### DATA PROVIDED
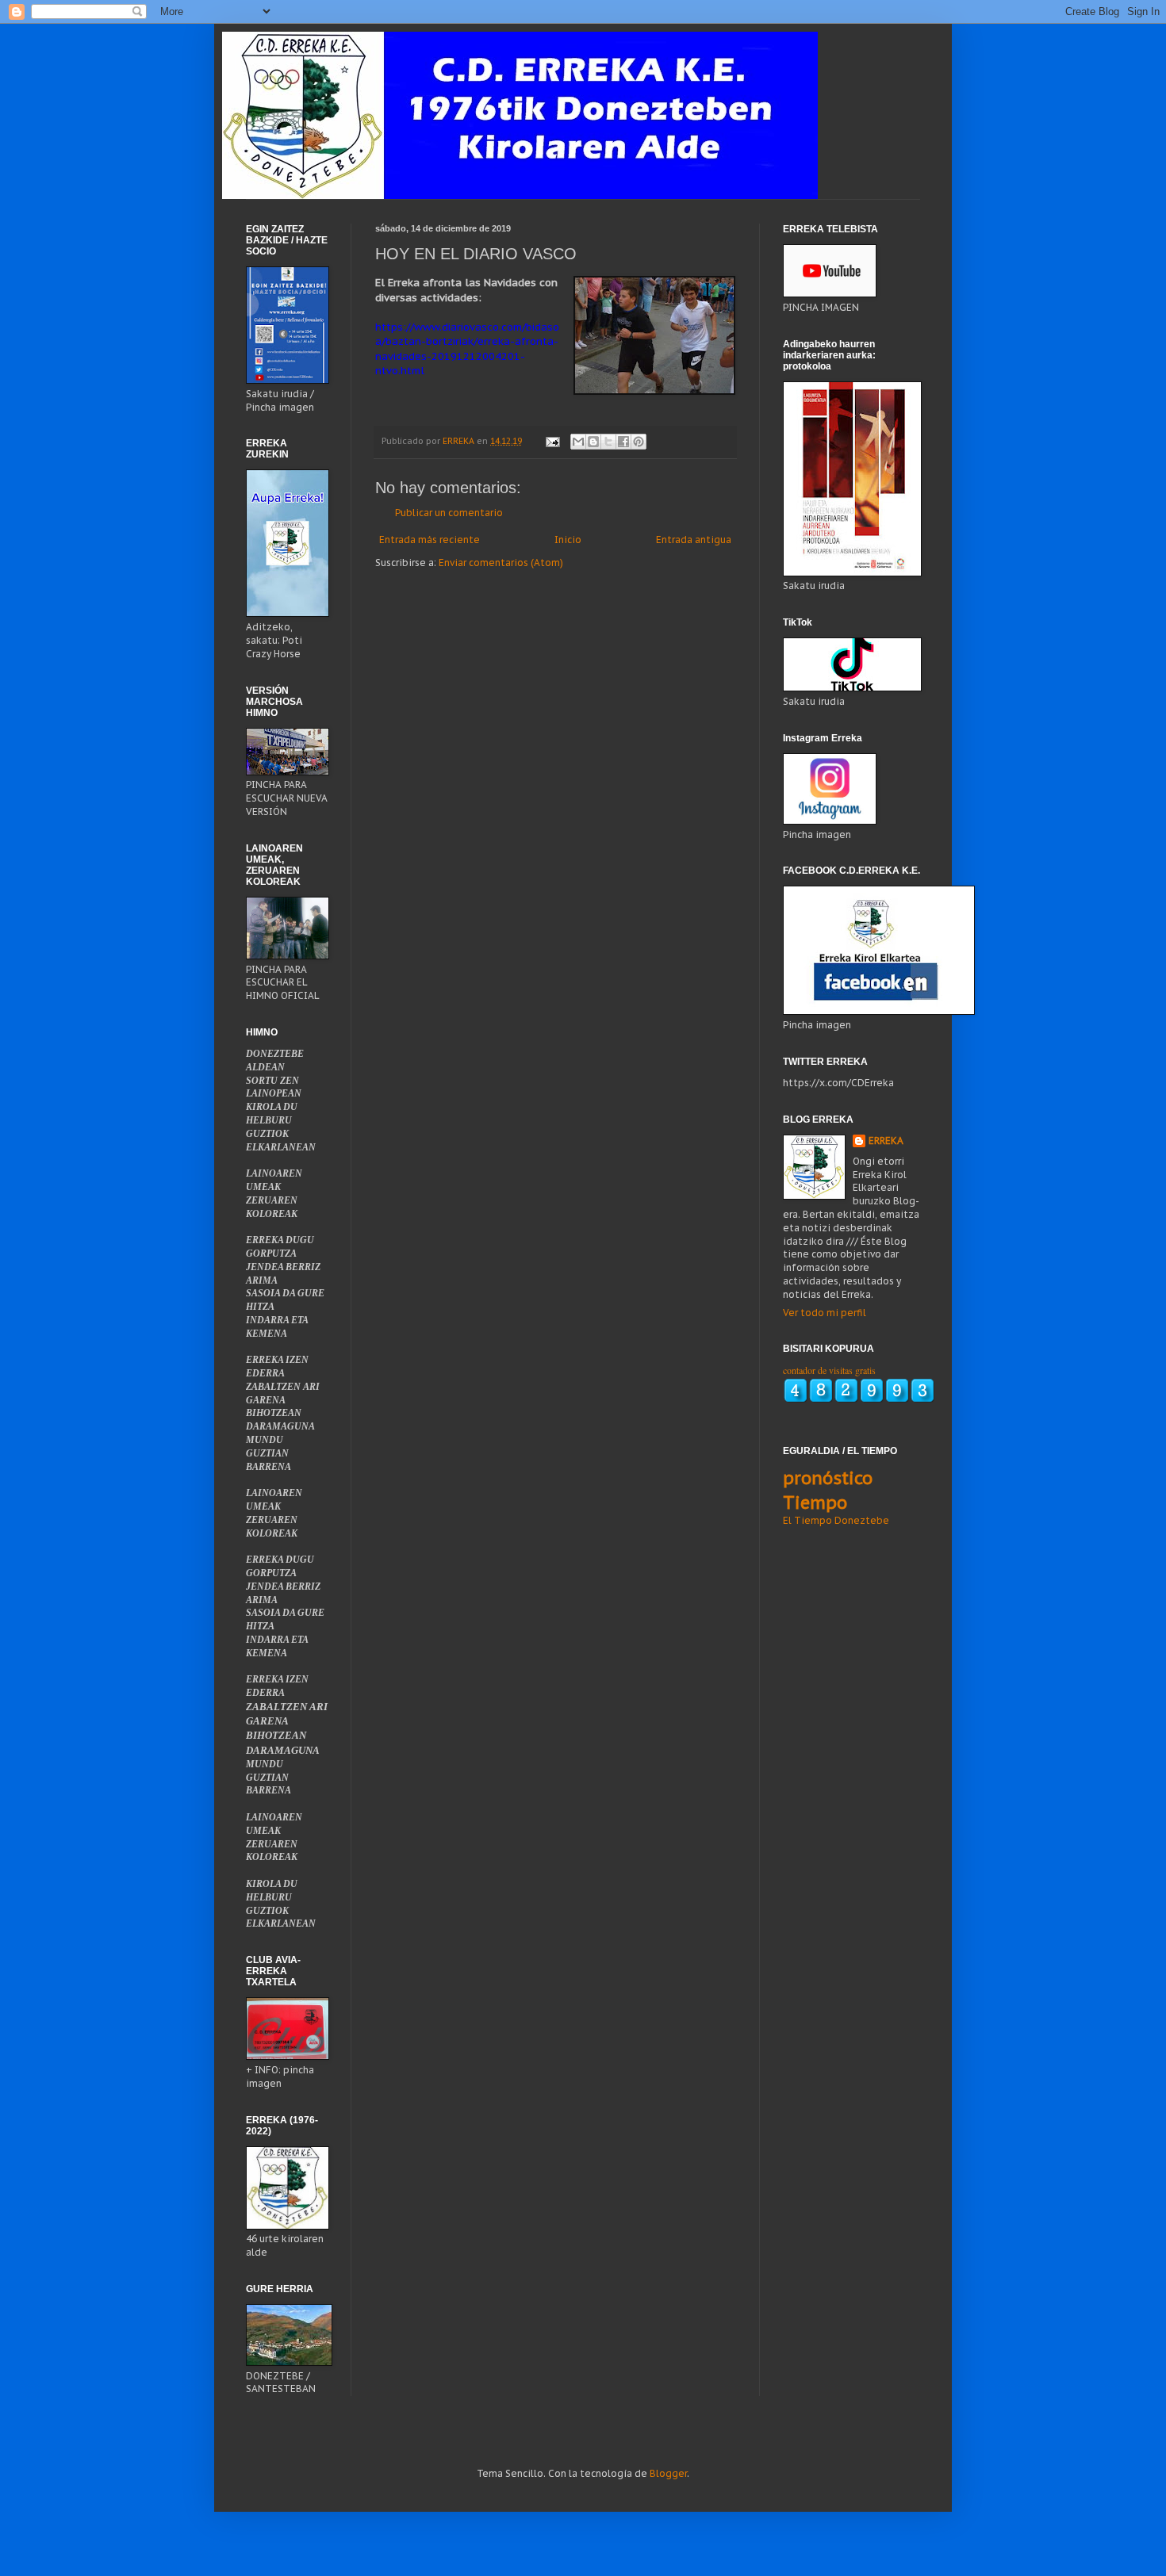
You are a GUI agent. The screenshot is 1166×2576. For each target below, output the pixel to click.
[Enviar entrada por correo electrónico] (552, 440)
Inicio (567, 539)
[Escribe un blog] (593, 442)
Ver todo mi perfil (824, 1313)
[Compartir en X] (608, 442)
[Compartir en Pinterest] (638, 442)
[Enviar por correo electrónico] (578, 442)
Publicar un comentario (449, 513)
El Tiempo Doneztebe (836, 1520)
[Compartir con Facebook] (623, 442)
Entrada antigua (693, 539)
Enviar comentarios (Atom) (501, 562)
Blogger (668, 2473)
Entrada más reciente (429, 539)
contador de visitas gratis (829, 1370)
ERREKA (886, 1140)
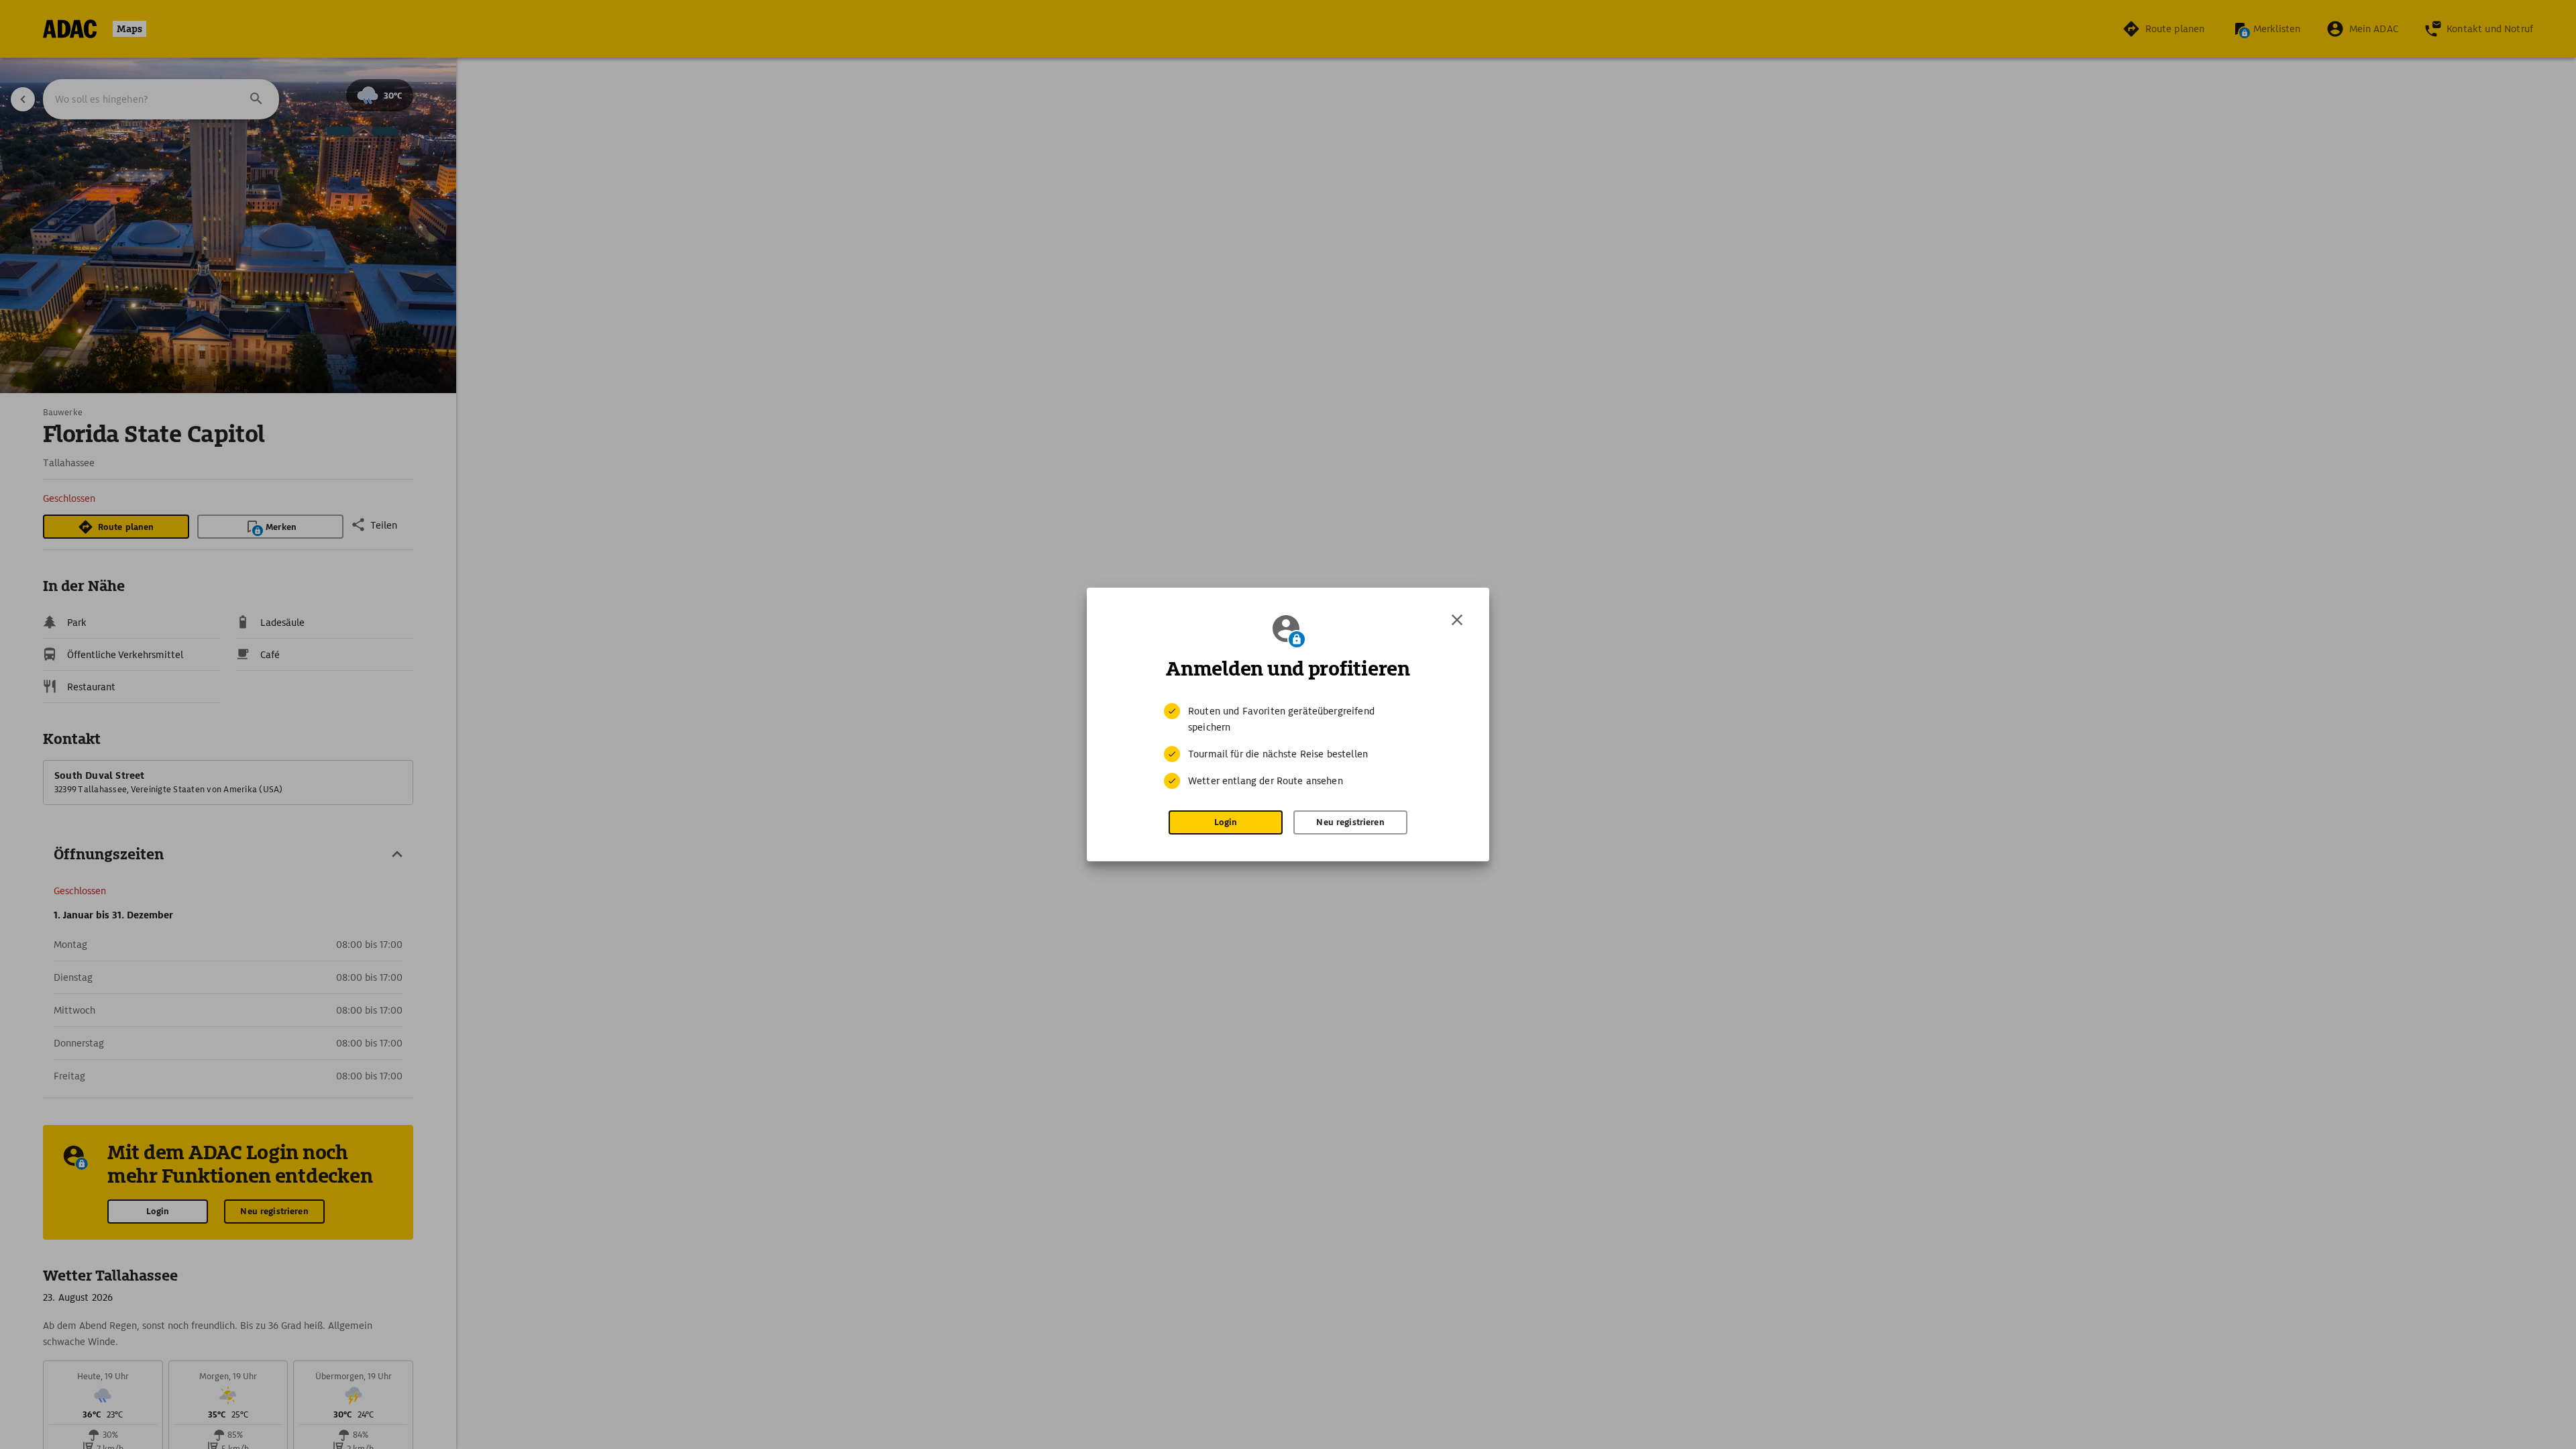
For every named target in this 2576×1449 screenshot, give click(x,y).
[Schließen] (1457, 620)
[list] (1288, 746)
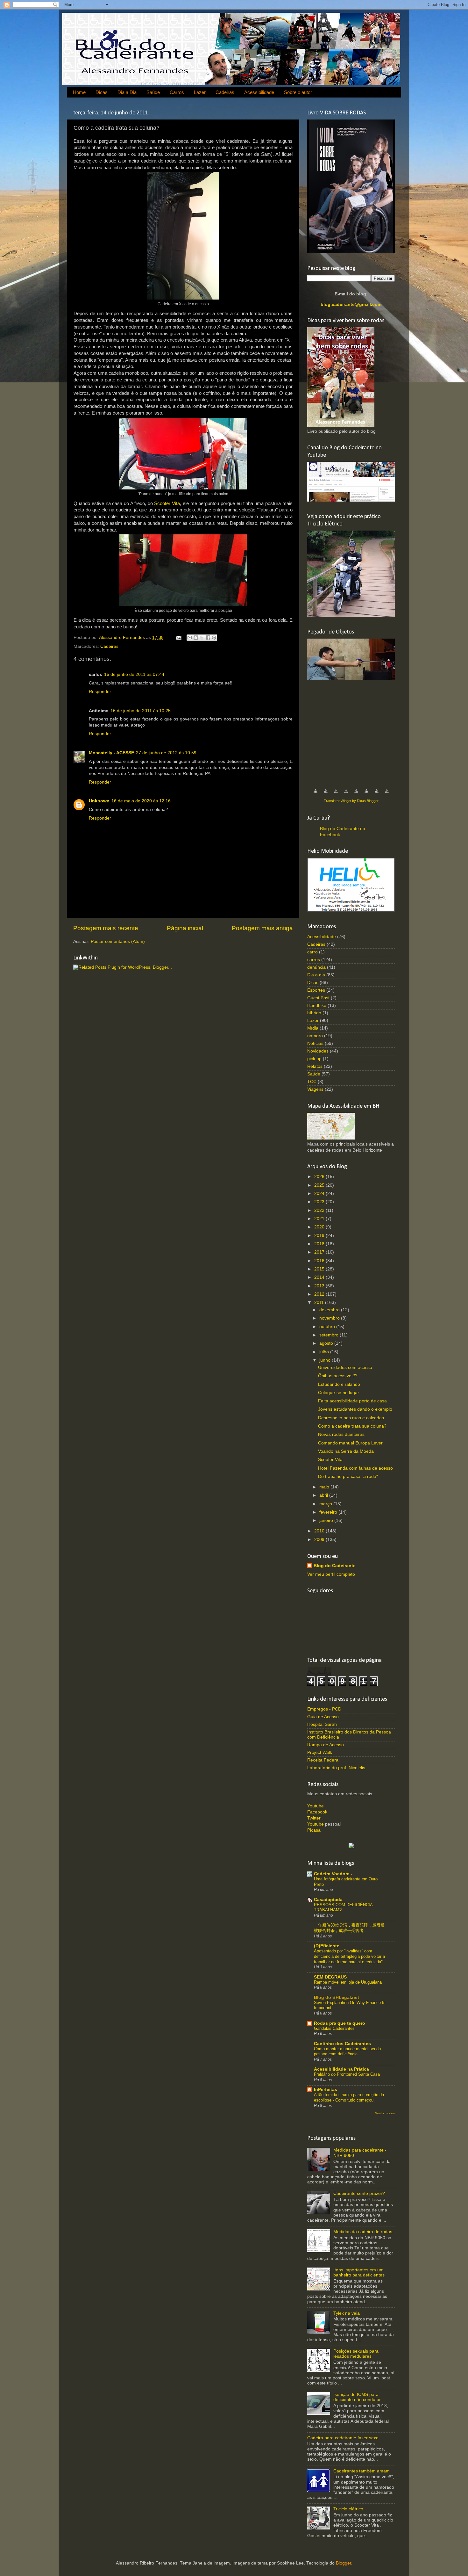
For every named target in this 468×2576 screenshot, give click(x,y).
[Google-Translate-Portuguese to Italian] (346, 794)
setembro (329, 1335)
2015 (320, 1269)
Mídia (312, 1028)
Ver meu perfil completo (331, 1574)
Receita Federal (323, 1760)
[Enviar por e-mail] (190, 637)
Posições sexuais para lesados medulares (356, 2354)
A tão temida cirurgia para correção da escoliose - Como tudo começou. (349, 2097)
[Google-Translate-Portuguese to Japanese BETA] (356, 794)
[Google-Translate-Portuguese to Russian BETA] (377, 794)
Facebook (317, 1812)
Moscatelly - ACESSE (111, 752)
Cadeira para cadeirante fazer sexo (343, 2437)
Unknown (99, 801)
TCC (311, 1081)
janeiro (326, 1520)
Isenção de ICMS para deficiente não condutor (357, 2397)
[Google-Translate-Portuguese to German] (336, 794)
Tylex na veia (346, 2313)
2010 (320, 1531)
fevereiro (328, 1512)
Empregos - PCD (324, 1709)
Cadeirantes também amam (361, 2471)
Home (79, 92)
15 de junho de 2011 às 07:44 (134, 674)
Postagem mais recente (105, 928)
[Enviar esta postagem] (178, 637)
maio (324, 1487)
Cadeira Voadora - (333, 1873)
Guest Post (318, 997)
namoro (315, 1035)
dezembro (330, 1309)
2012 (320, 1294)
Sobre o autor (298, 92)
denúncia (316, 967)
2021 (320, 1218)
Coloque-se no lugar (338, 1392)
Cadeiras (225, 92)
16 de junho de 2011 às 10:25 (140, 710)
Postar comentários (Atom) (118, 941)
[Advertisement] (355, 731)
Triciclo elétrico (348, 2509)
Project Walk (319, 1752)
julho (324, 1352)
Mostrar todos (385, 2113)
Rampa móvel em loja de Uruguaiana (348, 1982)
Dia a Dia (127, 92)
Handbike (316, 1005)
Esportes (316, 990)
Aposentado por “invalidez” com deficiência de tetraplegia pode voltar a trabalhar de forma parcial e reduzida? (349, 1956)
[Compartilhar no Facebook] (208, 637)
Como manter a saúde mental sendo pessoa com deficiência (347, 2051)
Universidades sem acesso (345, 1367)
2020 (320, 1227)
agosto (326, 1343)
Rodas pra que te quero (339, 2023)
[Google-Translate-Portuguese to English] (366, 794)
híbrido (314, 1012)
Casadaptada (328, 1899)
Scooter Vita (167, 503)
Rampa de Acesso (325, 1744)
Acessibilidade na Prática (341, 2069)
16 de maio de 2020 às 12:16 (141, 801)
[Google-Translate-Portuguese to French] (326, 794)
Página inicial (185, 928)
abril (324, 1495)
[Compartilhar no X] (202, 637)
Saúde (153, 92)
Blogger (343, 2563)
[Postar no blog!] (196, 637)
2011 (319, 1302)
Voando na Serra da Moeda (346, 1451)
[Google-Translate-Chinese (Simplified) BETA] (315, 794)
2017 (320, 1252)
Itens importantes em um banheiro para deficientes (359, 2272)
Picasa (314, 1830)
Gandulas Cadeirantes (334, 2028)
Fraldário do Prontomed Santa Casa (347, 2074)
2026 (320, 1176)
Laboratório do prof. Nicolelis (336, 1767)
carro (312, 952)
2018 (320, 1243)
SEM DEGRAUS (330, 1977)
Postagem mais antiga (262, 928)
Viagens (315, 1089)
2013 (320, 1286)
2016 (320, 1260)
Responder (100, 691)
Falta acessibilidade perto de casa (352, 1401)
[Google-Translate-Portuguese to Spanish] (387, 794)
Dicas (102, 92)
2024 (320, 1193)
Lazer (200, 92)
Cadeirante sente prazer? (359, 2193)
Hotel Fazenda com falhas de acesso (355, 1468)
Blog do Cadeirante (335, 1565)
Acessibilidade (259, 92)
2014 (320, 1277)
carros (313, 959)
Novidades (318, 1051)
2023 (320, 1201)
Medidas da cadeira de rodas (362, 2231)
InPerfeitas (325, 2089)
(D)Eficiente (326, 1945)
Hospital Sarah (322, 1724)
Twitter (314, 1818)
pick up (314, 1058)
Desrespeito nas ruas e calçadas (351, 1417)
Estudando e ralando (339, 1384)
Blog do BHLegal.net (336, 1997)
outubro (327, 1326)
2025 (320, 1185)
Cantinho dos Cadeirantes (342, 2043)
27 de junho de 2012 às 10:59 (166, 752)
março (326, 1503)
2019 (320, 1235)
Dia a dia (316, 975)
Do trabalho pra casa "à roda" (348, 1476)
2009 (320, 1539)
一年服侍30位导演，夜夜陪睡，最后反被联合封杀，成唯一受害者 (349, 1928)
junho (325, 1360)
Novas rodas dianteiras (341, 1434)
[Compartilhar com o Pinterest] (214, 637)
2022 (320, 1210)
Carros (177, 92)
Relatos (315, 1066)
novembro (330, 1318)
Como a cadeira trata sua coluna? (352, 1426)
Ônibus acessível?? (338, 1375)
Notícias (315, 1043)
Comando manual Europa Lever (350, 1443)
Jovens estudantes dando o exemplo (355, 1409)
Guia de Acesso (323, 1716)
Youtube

### WHAT YOU WILL DO
The answer must be the lines above from the one containing "Blogger (668, 2473)" through the one containing "[Google-Translate-Portuguese to Italian]", reproduced exactly, with no pictures and nothing else.

### TASK RESULT
Blogger (668, 2473)
Entrada más reciente (429, 539)
contador de visitas gratis (829, 1370)
ERREKA (886, 1140)
For every named target in this 2576×1449 screenshot, give click(x,y).
[Schließen] (1457, 620)
[list] (1288, 746)
For every named target in this 468×2576 screenshot, give click(x,y).
[Google-Translate-Portuguese to Italian] (346, 794)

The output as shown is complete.